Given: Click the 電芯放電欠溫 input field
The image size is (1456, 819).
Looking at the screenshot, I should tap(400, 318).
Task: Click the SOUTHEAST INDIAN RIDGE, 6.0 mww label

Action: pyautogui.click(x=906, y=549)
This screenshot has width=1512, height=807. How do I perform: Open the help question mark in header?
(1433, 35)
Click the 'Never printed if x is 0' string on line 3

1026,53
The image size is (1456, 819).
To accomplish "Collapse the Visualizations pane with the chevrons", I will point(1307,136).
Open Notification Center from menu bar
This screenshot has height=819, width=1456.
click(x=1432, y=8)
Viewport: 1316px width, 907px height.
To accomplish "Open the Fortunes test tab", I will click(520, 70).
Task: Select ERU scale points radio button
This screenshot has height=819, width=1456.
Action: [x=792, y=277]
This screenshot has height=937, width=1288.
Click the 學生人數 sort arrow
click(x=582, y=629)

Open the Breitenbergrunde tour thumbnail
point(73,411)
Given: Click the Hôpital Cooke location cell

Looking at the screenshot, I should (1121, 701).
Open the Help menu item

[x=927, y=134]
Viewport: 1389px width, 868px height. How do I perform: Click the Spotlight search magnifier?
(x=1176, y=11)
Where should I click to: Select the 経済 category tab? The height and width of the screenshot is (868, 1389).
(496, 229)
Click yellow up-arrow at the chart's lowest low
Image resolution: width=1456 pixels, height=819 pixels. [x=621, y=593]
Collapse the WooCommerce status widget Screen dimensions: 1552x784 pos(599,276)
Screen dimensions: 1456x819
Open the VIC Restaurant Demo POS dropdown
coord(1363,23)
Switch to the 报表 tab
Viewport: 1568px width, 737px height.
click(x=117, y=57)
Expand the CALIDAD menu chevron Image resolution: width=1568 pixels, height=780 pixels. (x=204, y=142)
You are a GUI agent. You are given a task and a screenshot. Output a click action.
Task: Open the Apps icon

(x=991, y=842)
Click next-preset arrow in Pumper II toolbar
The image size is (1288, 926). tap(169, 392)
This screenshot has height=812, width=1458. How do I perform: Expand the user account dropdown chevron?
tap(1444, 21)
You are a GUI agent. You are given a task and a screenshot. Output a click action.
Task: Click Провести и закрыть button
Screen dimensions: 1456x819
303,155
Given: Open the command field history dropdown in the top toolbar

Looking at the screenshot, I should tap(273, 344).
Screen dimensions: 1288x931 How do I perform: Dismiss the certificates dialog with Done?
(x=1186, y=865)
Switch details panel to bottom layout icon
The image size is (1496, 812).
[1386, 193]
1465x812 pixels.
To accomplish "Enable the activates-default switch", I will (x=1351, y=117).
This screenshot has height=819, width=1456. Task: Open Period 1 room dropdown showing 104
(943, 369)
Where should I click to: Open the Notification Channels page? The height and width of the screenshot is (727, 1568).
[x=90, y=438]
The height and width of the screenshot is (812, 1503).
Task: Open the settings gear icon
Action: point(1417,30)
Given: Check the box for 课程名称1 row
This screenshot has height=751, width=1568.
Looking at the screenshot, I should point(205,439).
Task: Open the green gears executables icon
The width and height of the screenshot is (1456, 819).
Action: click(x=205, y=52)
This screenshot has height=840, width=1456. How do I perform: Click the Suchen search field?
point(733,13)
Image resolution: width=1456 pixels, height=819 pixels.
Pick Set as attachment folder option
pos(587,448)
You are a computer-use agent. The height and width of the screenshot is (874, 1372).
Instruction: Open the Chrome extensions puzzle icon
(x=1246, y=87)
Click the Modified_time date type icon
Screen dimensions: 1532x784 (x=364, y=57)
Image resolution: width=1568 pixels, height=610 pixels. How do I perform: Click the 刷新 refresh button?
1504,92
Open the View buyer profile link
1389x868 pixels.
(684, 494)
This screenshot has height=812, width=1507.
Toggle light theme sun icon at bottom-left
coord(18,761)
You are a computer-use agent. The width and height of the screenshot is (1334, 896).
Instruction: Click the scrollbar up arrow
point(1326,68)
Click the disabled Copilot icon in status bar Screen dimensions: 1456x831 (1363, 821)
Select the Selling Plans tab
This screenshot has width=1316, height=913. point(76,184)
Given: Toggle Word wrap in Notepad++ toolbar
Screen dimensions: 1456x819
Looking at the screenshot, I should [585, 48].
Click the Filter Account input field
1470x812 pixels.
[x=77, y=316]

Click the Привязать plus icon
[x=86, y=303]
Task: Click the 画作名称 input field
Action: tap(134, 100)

YOUR TASK: Reproduce the records above exactly, starting with the line that contains "Click the Filter Account input field" and ending with the last line.

ANSWER BELOW:
Click the Filter Account input field
1470x812 pixels.
[x=77, y=316]

Click the Привязать plus icon
[x=86, y=303]
Task: Click the 画作名称 input field
Action: tap(134, 100)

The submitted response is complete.